→ **YOUR ASSIGNMENT**: Check every line of the data below for the string "agent", and copy the ones that hold it.

:: WORKING DATA ::

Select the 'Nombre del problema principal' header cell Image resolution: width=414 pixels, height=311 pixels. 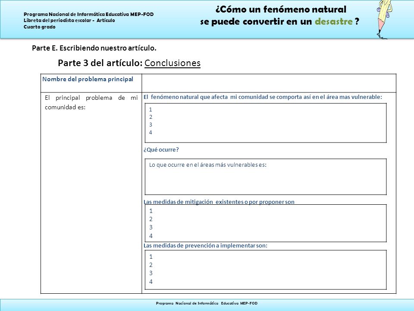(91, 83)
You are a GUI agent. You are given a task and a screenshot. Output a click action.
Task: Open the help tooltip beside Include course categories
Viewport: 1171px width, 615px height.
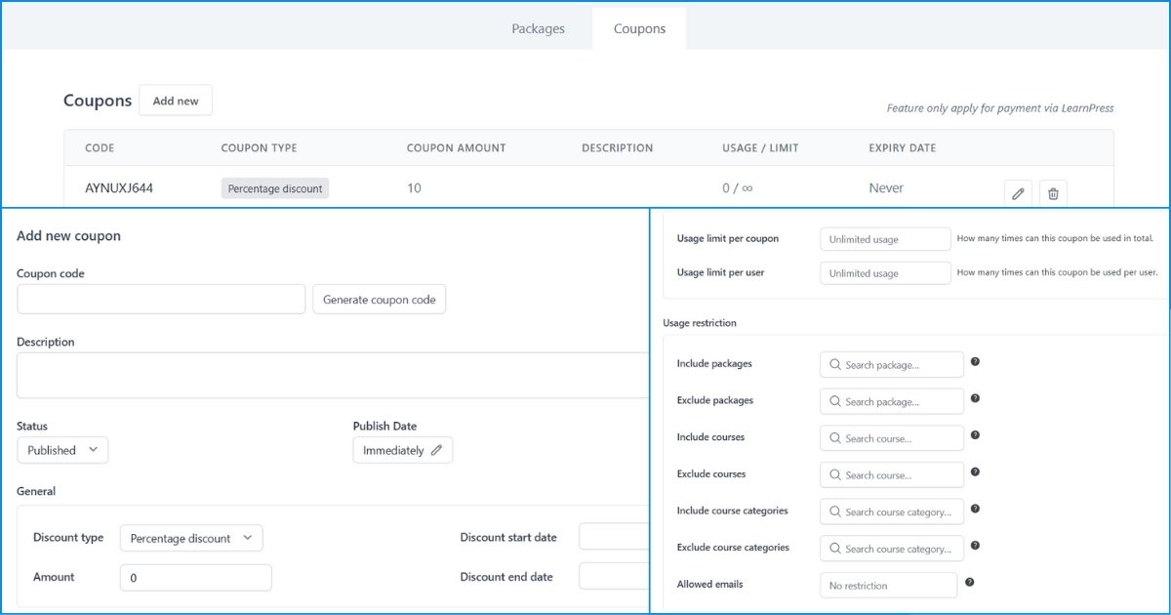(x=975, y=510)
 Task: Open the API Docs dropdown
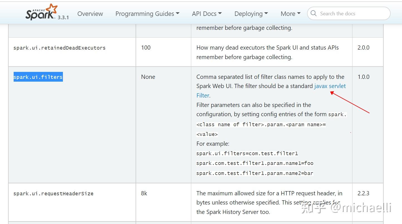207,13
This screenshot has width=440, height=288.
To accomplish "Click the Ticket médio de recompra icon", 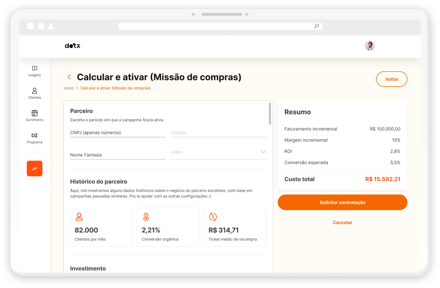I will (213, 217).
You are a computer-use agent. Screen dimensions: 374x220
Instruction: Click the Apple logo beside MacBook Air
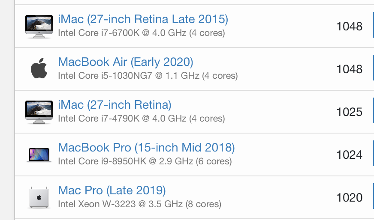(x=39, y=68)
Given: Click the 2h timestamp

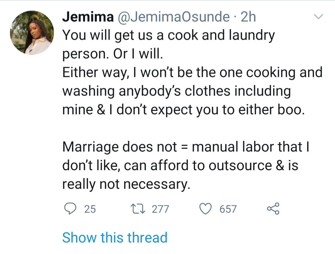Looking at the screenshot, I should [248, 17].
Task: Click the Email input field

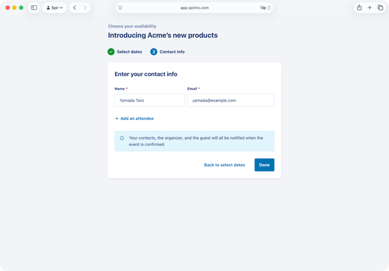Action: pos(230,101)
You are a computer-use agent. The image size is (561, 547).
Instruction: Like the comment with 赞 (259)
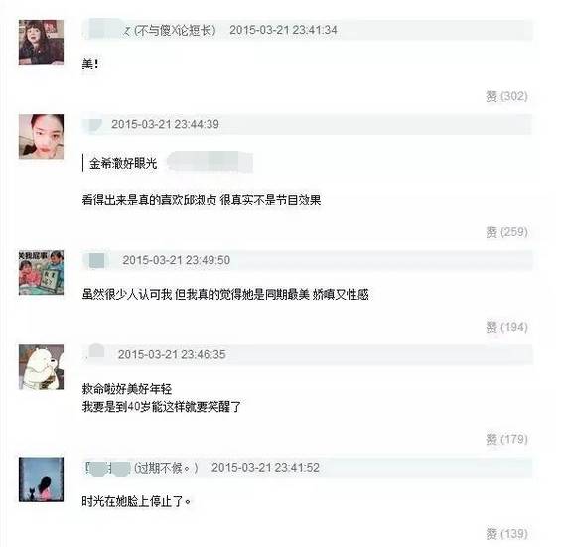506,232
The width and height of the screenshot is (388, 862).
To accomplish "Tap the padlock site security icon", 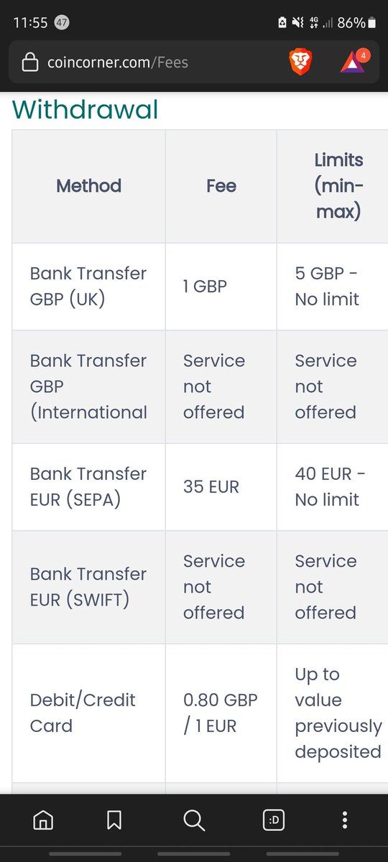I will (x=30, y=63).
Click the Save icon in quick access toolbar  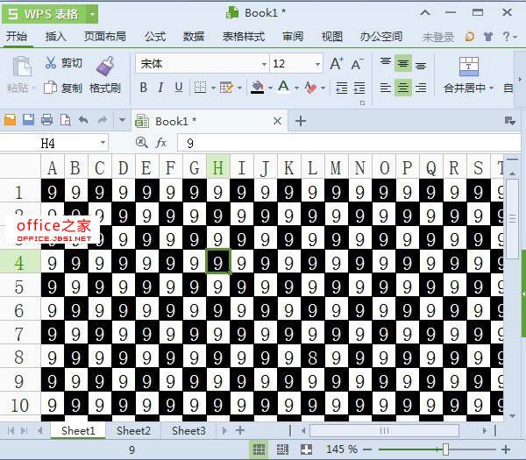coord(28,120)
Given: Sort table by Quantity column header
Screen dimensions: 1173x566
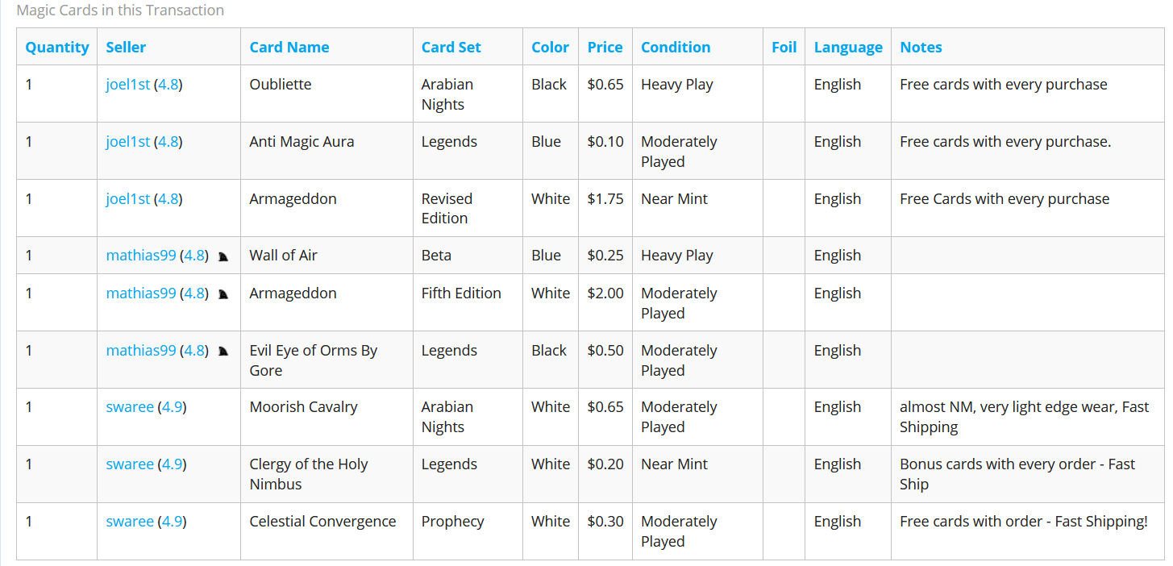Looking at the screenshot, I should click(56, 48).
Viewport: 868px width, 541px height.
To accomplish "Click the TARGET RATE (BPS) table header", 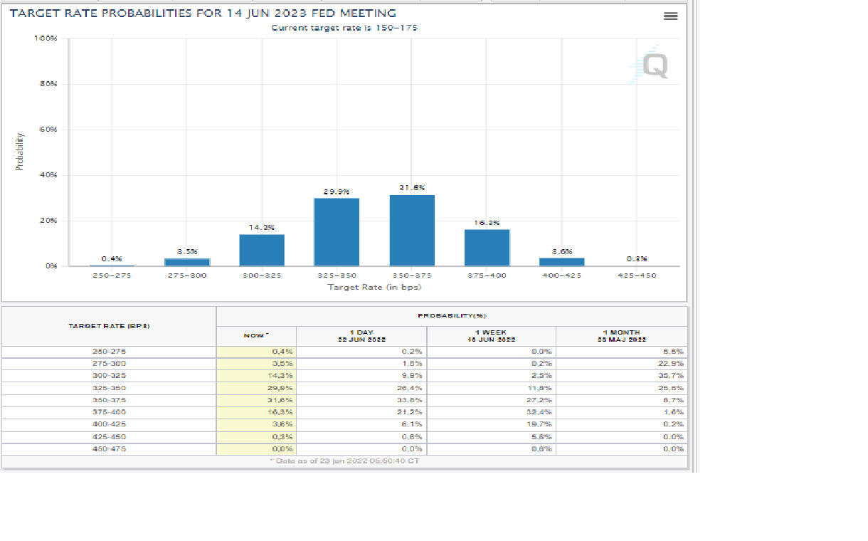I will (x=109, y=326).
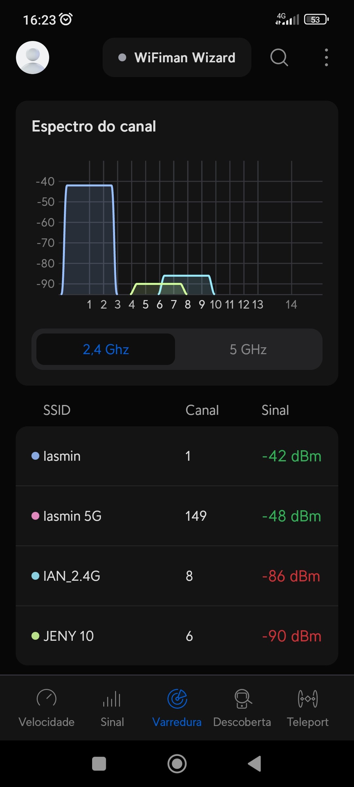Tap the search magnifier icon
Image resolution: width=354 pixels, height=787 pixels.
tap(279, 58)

:::

→ **TASK RESULT**:
You are a GUI agent. You are given a task and a screenshot. Output a click action.
You are a computer-use agent. Screen dimensions: 374x220
You are a computer-use agent. The image size is (561, 547).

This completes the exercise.